Testing was in accordance with protocols previously described (Joshi and Gebhart, 2003; Kaneko et al., 2000). Rats were allowed to acclimate in a screening chamber for 20 minutes prior to testing. Herkinorin’s antinociceptive effects were determined by evaluating its ability to quantitatively attenuate the number of flinches evoked following injection of formalin into the plantar surface of the right hind-paw (Wheeler-Aceto et al., 1990). Flinching of the paw following injection was a consistent component of formalin-induced behavior in our observations and was measured in this study (Joshi and Gebhart, 2003; Tjolsen et al., 1992). Discrete groups of rats received the indicated doses of herkinorin or morphine injected into the plantar of the right hindpaw 5 minutes prior to injection of 100 μL of 1.25%-concentrated formalin in an adjacent region of the plantar surface of the hindpaw. Rats were then placed in an elevated testing chamber with a mirror placed at a 45° angle below the testing stage to ensure an unobstructed view of the rat’s paws. Immediately following injection, rats were observed for one hour total in a series of 12, 5-minute bins during which flinches were recorded using an experimenter-controlled computer accounting program. The formalin assay shows a distinct biphasic nociceptive response with first (0–10 minutes) and second (15–60 minutes) phases wherein the phases are defined by a brief period of nonresponse (Dubuisson and Dennis, 1977; Tjolsen et al., 1992). Therefore the flinch response was divided into first and second phases by summing the total number of flinches occurring within the first 10 minutes and between 15 and 60 minutes, respectively. Additionally, the effects of herkinorin in the presence of the opioid receptor antagonist naloxone were evaluated using the formalin test.

2.3. Drugs

Herkinorin (2S,4aR,6aR,7R,9S,10aS,10bR)-9-(benzoyloxy)-2-(3-furanyl) dodecahydro-6a,10b-dimethyl-4,10-dioxo-2H-naphtho-[2,1-c]pyran-7-carboxylic acid methyl ester) was synthesized as described previously (Harding et al., 2005) and dissolved in dimethylacetamide (DMA) (Sigma-Aldrich, St. Louis, MO). Vehicle, in all cases, refers to the vehicle used to deliver herkinorin. Morphine hydrochloride (Mallinckdrot, St. Louis, MO), fentanyl (Sigma-Aldrich, St. Louis, MO) and naloxone (Sigma-Aldrich, St. Louis, MO) were dissolved in 0.9% saline.

2.4. Study design

Herkinorin was assessed for its ability to suppress the formalin-induced paw flinch response in rats when injected intraplantar (i.pl.) in the hind paw prior to formalin injection in the same paw. Observers were blinded to the treatment of each animal. To determine if herkinorin acts at opioid receptors, the opioid receptor antagonist naloxone was administered s.c. in the back of the neck 45 minutes before testing.

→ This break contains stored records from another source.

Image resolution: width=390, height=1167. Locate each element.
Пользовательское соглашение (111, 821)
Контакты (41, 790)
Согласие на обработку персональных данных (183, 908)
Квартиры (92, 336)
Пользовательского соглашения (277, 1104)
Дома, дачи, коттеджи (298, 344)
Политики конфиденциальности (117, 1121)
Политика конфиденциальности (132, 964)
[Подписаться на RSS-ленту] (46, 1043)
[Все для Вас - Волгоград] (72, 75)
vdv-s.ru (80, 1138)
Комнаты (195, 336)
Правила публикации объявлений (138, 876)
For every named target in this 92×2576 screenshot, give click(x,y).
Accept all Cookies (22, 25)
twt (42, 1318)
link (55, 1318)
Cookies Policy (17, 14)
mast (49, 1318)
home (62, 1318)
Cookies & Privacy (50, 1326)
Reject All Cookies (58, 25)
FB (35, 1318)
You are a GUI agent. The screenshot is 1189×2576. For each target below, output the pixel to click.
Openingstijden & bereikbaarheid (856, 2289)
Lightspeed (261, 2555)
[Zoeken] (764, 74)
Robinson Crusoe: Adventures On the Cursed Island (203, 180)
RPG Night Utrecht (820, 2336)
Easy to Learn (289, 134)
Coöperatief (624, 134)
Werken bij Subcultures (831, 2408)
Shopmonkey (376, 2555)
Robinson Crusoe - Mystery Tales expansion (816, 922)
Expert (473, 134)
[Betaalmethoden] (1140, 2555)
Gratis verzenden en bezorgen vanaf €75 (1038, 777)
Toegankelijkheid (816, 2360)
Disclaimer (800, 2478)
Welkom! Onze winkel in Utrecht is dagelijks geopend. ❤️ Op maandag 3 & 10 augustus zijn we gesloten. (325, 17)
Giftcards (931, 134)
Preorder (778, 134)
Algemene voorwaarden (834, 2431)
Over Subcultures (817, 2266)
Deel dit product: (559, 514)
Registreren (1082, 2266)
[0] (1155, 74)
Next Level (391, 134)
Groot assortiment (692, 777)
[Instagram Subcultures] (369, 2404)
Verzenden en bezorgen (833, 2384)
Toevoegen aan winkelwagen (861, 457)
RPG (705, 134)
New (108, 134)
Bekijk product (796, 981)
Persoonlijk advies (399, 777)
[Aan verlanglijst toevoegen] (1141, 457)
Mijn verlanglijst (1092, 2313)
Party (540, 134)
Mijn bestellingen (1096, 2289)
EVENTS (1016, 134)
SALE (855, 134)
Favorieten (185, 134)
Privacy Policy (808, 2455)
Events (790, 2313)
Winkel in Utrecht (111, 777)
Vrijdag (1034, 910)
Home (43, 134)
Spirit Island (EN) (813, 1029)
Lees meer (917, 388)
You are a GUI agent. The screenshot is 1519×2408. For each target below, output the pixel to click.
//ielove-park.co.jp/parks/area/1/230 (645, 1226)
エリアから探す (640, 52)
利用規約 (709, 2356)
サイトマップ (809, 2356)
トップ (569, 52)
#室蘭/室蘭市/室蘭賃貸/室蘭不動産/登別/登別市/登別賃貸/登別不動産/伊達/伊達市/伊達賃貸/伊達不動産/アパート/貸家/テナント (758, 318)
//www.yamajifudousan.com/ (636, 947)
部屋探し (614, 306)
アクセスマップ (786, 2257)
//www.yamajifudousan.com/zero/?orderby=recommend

In order to assess if antinociceptive effects were centrally or peripherally mediated, animals received a dose of herkinorin (10 mg/kg) in either the ipsilateral or contralateral hindpaw 5 minutes before the formalin was injected and nociceptive behavior was observed. In order to assess if the antinociceptive effects of herkinorin diminished upon repeated administration, animals received an i.pl. injection into the right hindpaw of vehicle or herkinorin (10 mg/kg) for four days. In order to reduce sensitization, injections were alternated between plantar and dorsal side. On the fifth day, herkinorin or vehicle was given 5 minutes before formalin was injected into the right hindpaw and the effect on nociceptive behavior was assessed.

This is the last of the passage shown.